Spring, 1764. While the specter of smallpox stalks colonial Boston, much of the city seeks refuge in the burgeoning countryside. Restful, bucolic Bracebridge is one such haven, and young widow Charlotte Willett and her neighbor Richard Longfellow, scientist and gentleman farmer, host a handful of guests undergoing the generally accepted procedure of inoculation.
Yet shortly after the quarantine begins, one of the patients is found dead and Charlotte and Richard are thrust into a whirl of rumor, conjecture, and fear. What, if not smallpox, caused the patient's untimely demise? Has the distraught physician in charge something to conceal? And who might have risked contagion to commit murder? Before these questions can be answered, another shocking death occurs.

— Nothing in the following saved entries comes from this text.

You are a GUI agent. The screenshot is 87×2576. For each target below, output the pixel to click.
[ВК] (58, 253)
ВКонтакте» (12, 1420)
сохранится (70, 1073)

Now, as some superstitious townsfolk blame both the Pox and the Devil, Charlotte and Richard are determined to follow logic and reason to the all too human source of the problem. But can they arrive at the truth before another victim is claimed?
PUBLISHERS WEEKLY
A raging smallpox epidemic in spring 1764 prompts a mass exodus from Boston to more pastoral New England settings in Miles's (A Wicked Way to Burn) latest mystery. Retreating to the deceptive tranquillity of Bracebridge, Mass., three patients--Diana Longfellow, Phoebe Morris and Lem Sloan--willingly take the controversial smallpox inoculation (administered by alcoholic Dr. Tucker), expecting only mild symptoms and a short recuperation. But the abrupt death of Morris--who, along with the others, has been hosted by widow Charlotte Willett and Diana's brother Richard Longfellow--leads to conjecture about the true cause of her death. Before long, another death, ruled suicide, adds to the abundant speculation, prompting Charlotte and Richard to investigate the disturbing and tarnished pasts of the Bostonian refugees. Miles's clever dialogue satisfyingly contrasts superstition and religious fanaticism with a steadfast Enlightenment belief in reason and science.